## 正文部分
○ ○ ○ ○ ○ ○ ○

/*

 *	Attempt to connect to a socket with the server address.  The address

 *	is in user space so we verify it is OK and move it to kernel space.

 *

 *	For 1003.1g we need to add clean support for a bind to AF_UNSPEC to

 *	break bindings

 *

 *	NOTE: 1003.1g draft 6.3 is broken with respect to AX.25/NetROM and

 *	other SEQPACKET protocols that take time to connect() as it doesn't

 *	include the -EINPROGRESS status for such sockets.

 */

SYSCALL_DEFINE3(connect, int, fd, struct sockaddr __user *, uservaddr,

		int, addrlen)

{

	struct socket *sock;

	struct sockaddr_storage address;

	int err, fput_needed;

/* 通过文件描述符fd，找到对应的socket实例。

     * 以fd为索引从当前进程的文件描述符表files_struct实例中找到对应的file实例，

     * 然后从file实例的private_data成员中获取socket实例。

    */

	sock = sockfd_lookup_light(fd, &err, &fput_needed);

	if (!sock)

		goto out;

 /* 把套接字地址从用户空间拷贝到内核空间 */

	err = move_addr_to_kernel(uservaddr, addrlen, &address);

	if (err < 0)

		goto out_put;

	err =

	    security_socket_connect(sock, (struct sockaddr *)&address, addrlen);

	if (err)

		goto out_put;

/* 调用Socket层的操作函数，如果是SOCK_STREAM，则proto_ops为inet_stream_ops，

     * 函数指针指向inet_stream_connect()。

     */

	err = sock->ops->connect(sock, (struct sockaddr *)&address, addrlen,

				 sock->file->f_flags);

out_put:

	fput_light(sock->file, fput_needed);

out:

	return err;

}

int inet_stream_connect(struct socket *sock, struct sockaddr *uaddr,

			int addr_len, int flags)

○ ○ ○ ○ ○ ○ ○

## 练习任务
A – 将connect系统调用源码中从“struct socket *sock;”起至“成员中获取socket实例。”止（含首尾）的部分重写一遍，并把其中的“文件描述符”替换为“文件句柄”。
B – 从connect系统调用源码的最后一行之后接着往下续写。

[记录数据]
○ ○ ○ ○ ○ ○ ○

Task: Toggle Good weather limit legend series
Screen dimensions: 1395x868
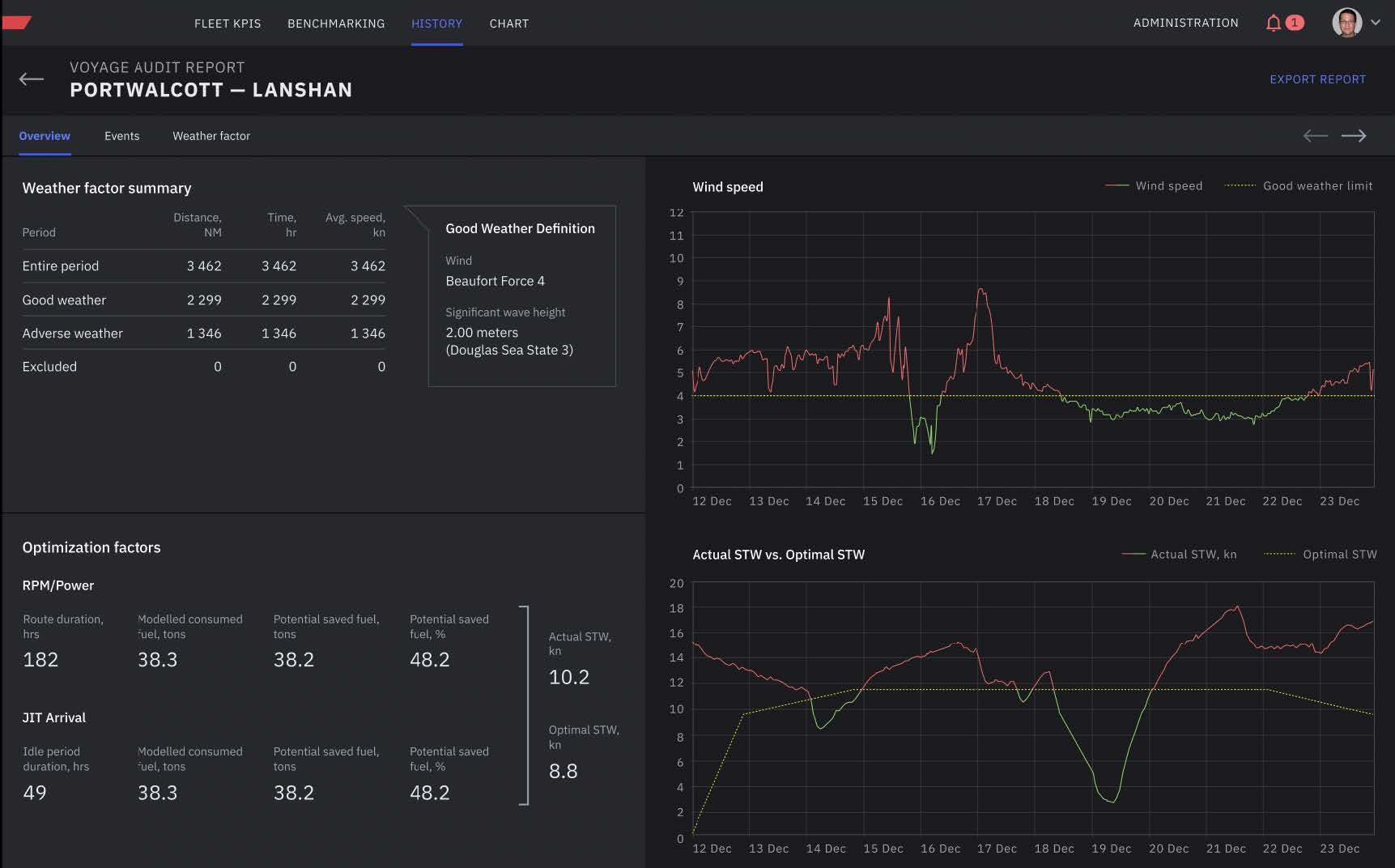Action: coord(1316,186)

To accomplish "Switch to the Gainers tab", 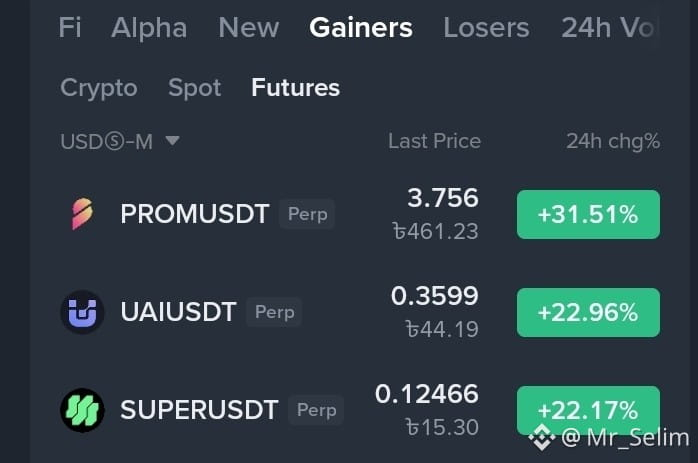I will [x=361, y=28].
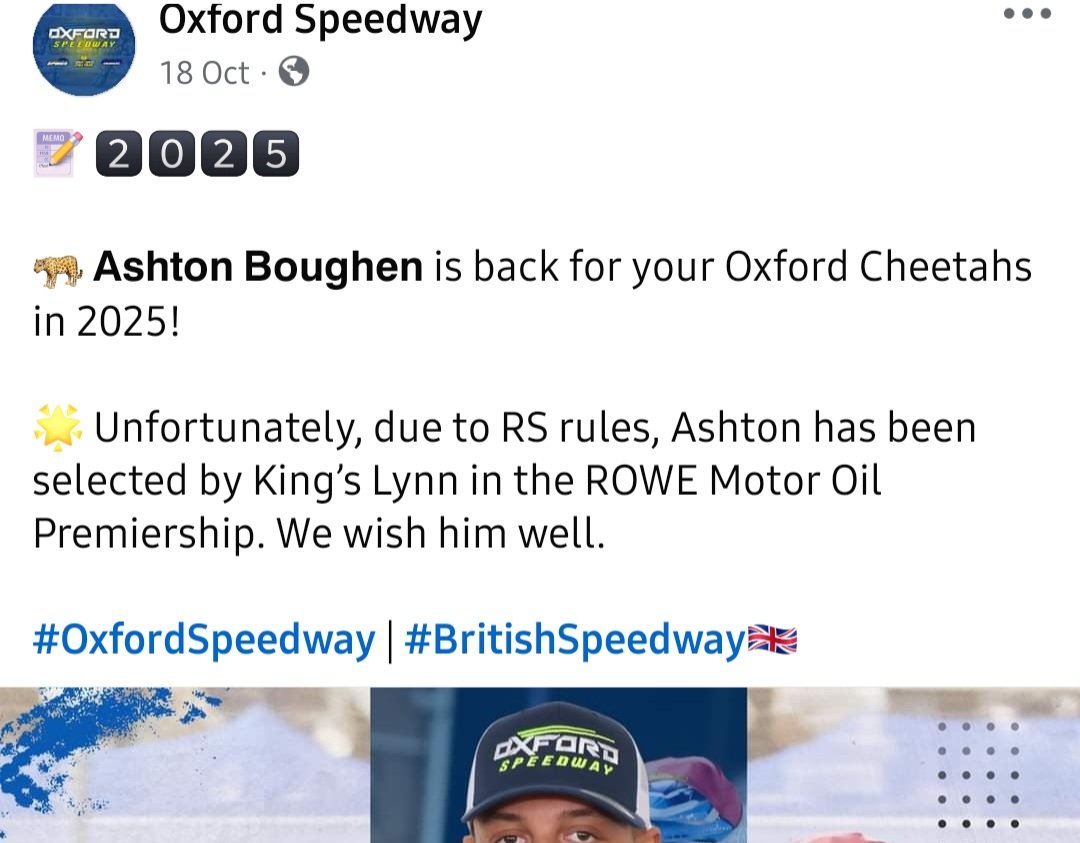Click the 18 Oct post timestamp
Image resolution: width=1080 pixels, height=843 pixels.
(204, 73)
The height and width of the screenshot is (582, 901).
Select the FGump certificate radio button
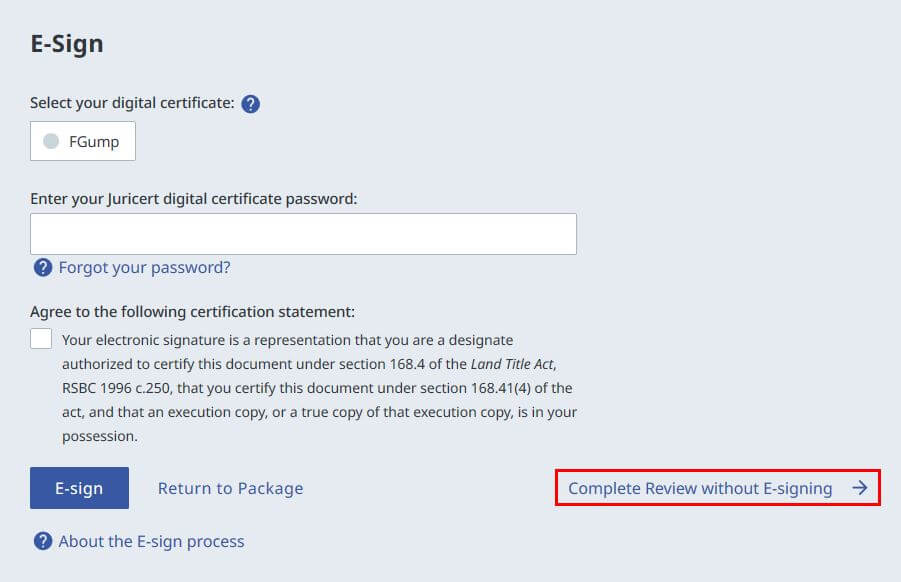pyautogui.click(x=51, y=141)
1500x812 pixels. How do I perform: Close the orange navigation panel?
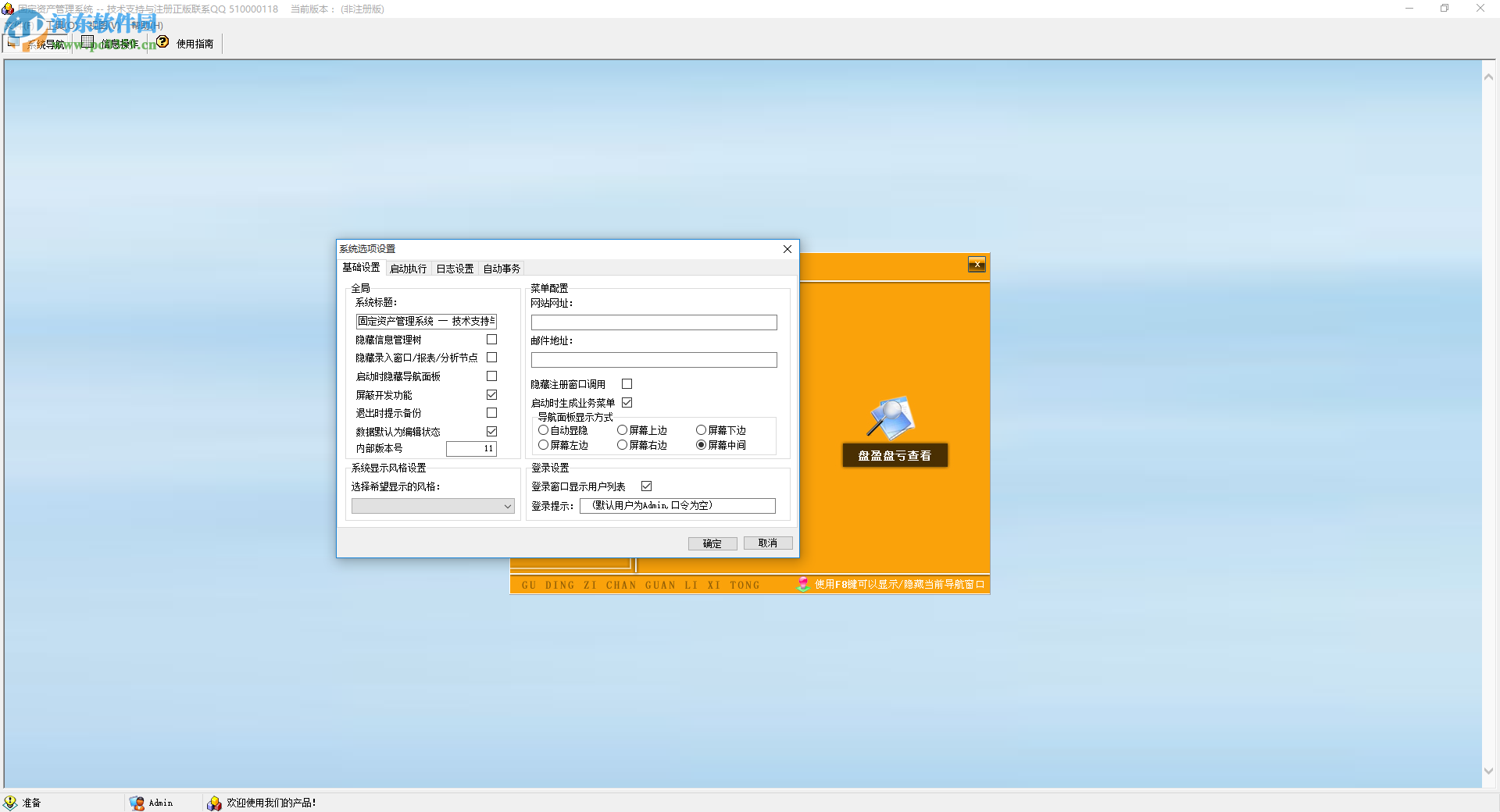977,265
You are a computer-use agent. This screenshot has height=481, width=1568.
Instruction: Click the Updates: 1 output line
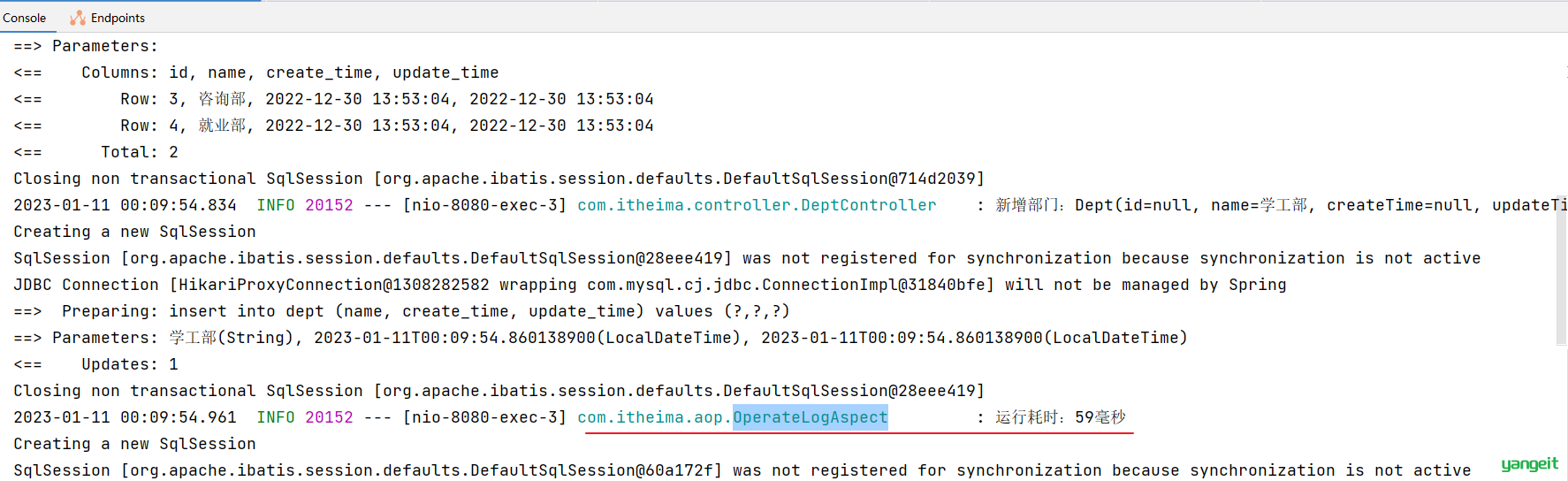pyautogui.click(x=95, y=364)
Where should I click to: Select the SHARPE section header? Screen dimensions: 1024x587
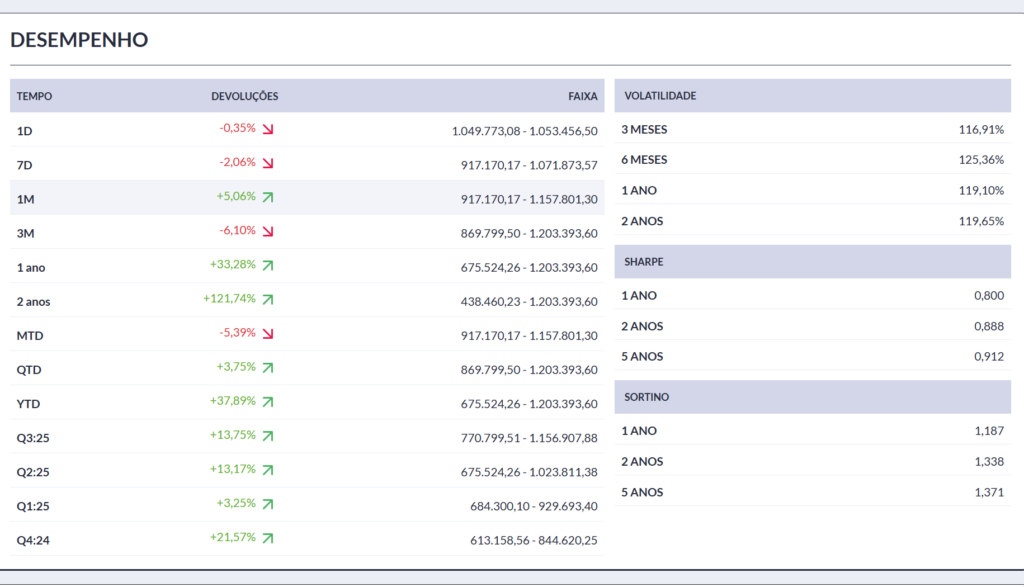[644, 262]
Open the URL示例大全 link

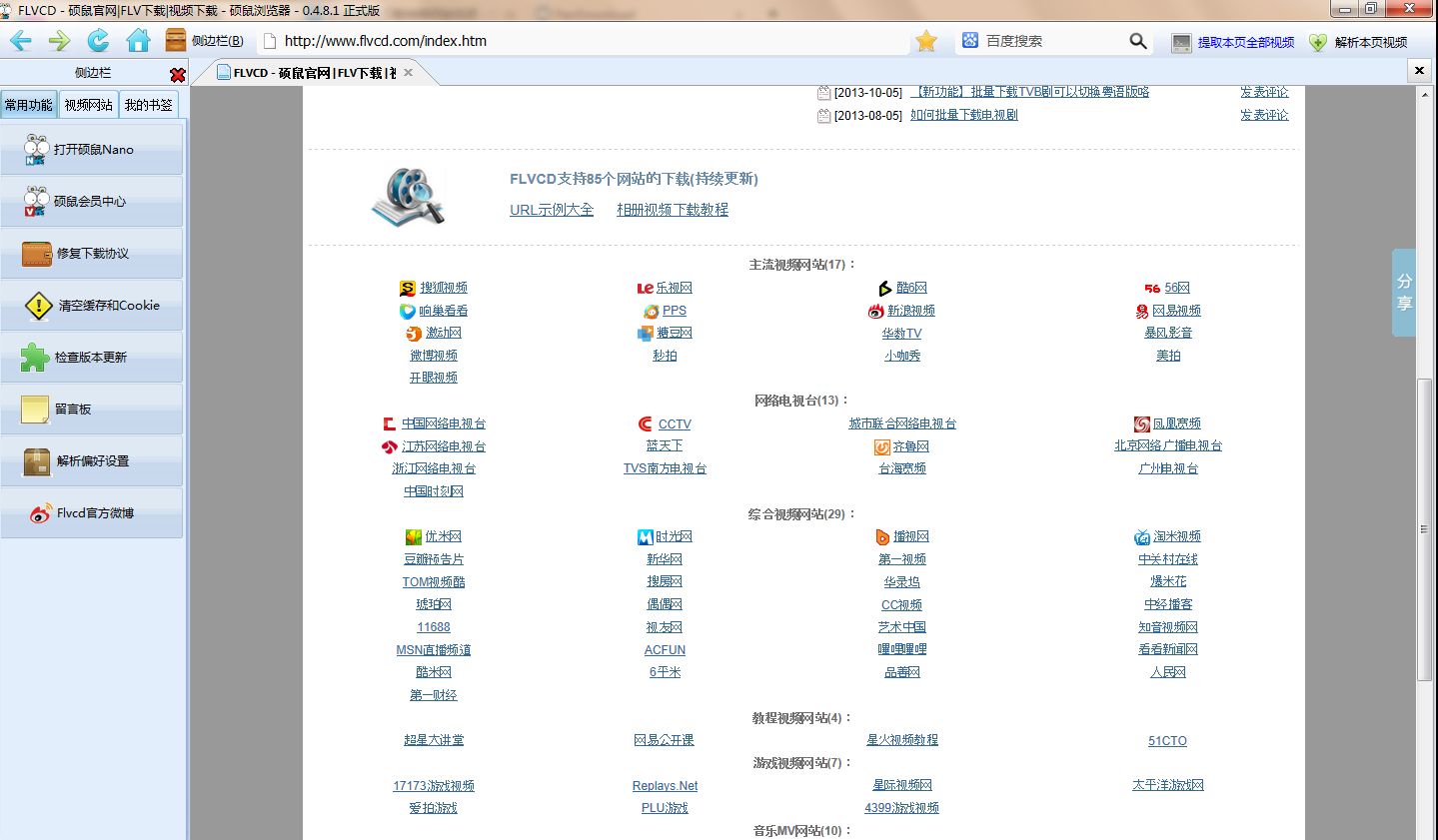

○ ○ ○ ○ ○ ○ ○

## 练习答案
A –
struct socket *sock;

	struct sockaddr_storage address;

	int err, fput_needed;

/* 通过文件句柄fd，找到对应的socket实例。

     * 以fd为索引从当前进程的文件句柄表files_struct实例中找到对应的file实例，

     * 然后从file实例的private_data成员中获取socket实例。

B –
{

	int err;

	lock_sock(sock->sk);//进入互斥区

	err = __inet_stream_connect(sock, uaddr, addr_len, flags);

	release_sock(sock->sk);

	return err;

}

/*

 *	Connect to a remote host. There is regrettably still a little

 *	TCP 'magic' in here.

 */

int __inet_stream_connect(struct socket *sock, struct sockaddr *uaddr,

			  int addr_len, int flags)

{

	struct sock *sk = sock->sk;

	int err;

	long timeo;

/*  长度合法性检查*/

	if (addr_len < sizeof(uaddr->sa_family))

		return -EINVAL;

	if (uaddr->sa_family == AF_UNSPEC) {/*  如果协议族为

AF_UNSPEC ，则先执行*/

		err = sk->sk_prot->disconnect(sk, flags);

/* 根据是否成功断开连接，来设置socket状态 */

		sock->state = err ? SS_DISCONNECTING : SS_UNCONNECTED;

		goto out;

	}

	switch (sock->state) {

	default:

		err = -EINVAL;

		goto out;

 /* 此套接口已经和对端的套接口相连接了，即连接已经建立 */

	case SS_CONNECTED:

		err = -EISCONN;/* Transport endpoint is already connected */

		goto out;

	case SS_CONNECTING:/*连接正在建立中 */

		err = -EALREADY;/* Operation already in progress */

		/* Fall out of switch with err, set for this state */

		break;

	case SS_UNCONNECTED:

		err = -EISCONN;

		if (sk->sk_state != TCP_CLOSE)

			goto out;

/* 如果使用的是TCP，则sk_prot为tcp_prot，connect为tcp_v4_connect() */

		err = sk->sk_prot->connect(sk, uaddr, addr_len);/* 发送SYN包 */

		if (err < 0)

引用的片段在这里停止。